NB If you wanted to push a branch to your repository on the web instead, do you see how you would do that? If your branch was called experiment, the command would look like this:

$ git push origin experiment
  1. Because your repository is on the web at Github, it is possible that you might make changes to the repository directly there, or from your local machine. To get the updates to integrate into where you are currently working, you could type
$ git pull origin master

and then begin working.

1.3.6 Warnings

This only scratches the surface of what Git and Github can do. (Remember - git is the program that keeps snapshots of your work and enables version control; Github is a place that lets you share that sequence of snapshots and files so that others can contribute changes). More information about Git and some exercises conceived for the DHBox/Linux/Mac are available here.

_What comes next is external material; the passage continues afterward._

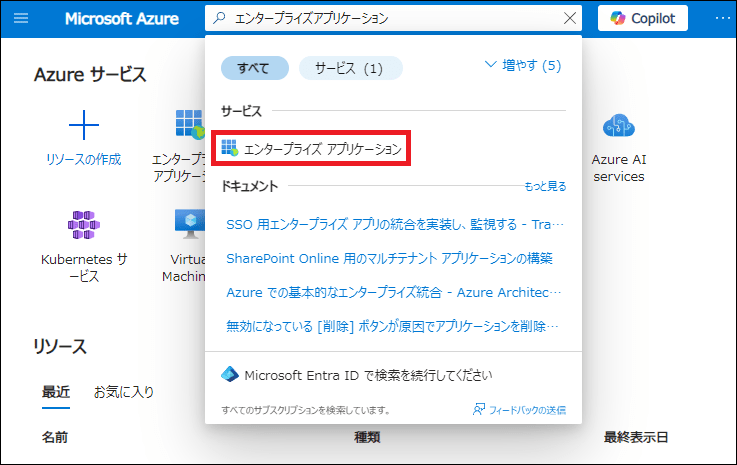This screenshot has height=465, width=737.
Task: Clear the search box with X
Action: tap(570, 18)

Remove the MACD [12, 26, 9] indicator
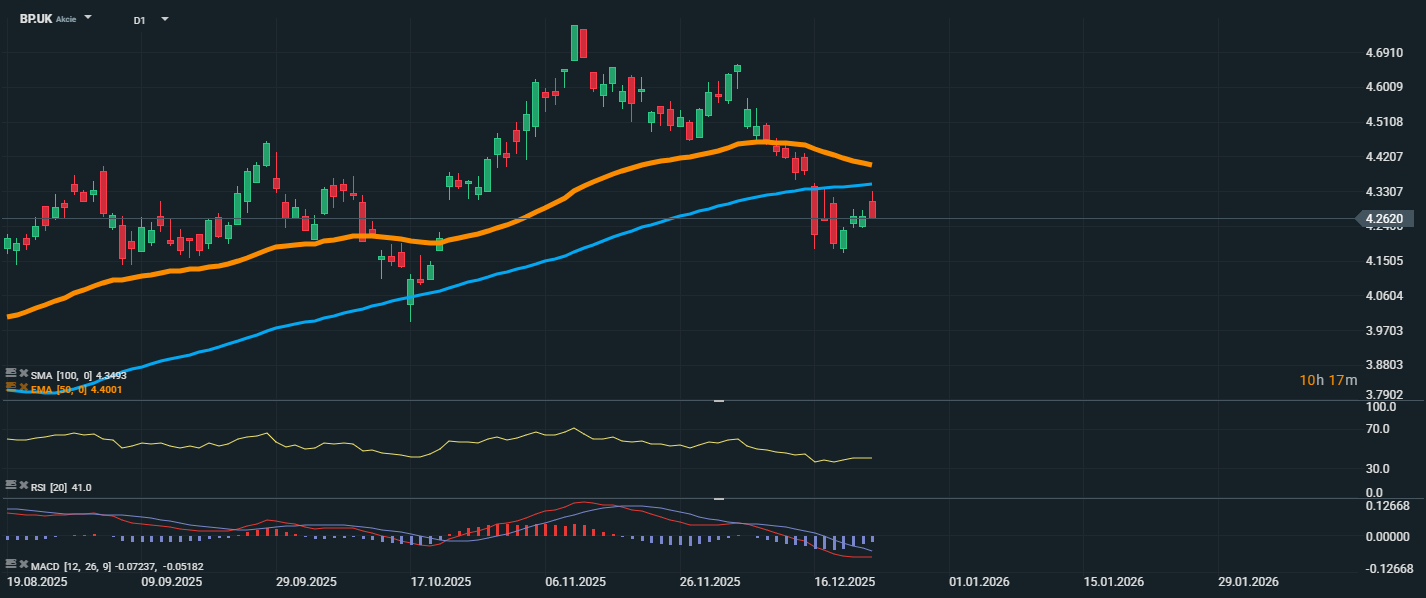point(23,565)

Remember, although it is possible to make changes to files directly via the edit button on Github, you should be careful if you do this, because things rapidly can become out of sync, resulting in conflicts between differing versions of the same file. Get in the habit of making your changes on your own machine, and making sure things are committed and up-to-date (git status, git pull origin master, git fetch upstream are your friends) before beginning work. At this point, you might want to investigate some of the graphical interfaces for Git (such as Github Desktop). Knowing as you do how things work from the command line, the idiosyncracies of the graphical interfaces will make more sense. For further practice on the ins-and-outs of Git and Github Desktop, we recommend trying the Git-it app by Jessica Lord.

For help in resolving merge conflicts, see the Github help documentation. For a quick reminder of how the workflow should go, see this cheat-sheet by Chase Pettit.